* Records for the task
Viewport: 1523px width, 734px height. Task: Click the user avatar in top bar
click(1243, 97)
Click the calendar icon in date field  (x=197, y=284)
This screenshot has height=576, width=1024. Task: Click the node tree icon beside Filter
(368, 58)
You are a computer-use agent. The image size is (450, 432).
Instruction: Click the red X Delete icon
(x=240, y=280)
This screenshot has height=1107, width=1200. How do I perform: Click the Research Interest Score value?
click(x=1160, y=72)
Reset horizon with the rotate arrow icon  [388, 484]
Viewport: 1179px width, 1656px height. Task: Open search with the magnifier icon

* Aim
Rewrite the records above as a numbered list, omitting any blank lines.

* Right answer
1. Viewport: 1523px width, 734px height. Task: Click the user avatar in top bar
2. click(1243, 97)
3. Click the calendar icon in date field  (x=197, y=284)
4. This screenshot has height=576, width=1024. Task: Click the node tree icon beside Filter
5. (368, 58)
6. You are a computer-use agent. The image size is (450, 432).
7. Instruction: Click the red X Delete icon
8. (x=240, y=280)
9. This screenshot has height=1107, width=1200. How do I perform: Click the Research Interest Score value?
10. click(x=1160, y=72)
11. Reset horizon with the rotate arrow icon  [388, 484]
12. Viewport: 1179px width, 1656px height. Task: Open search with the magnifier icon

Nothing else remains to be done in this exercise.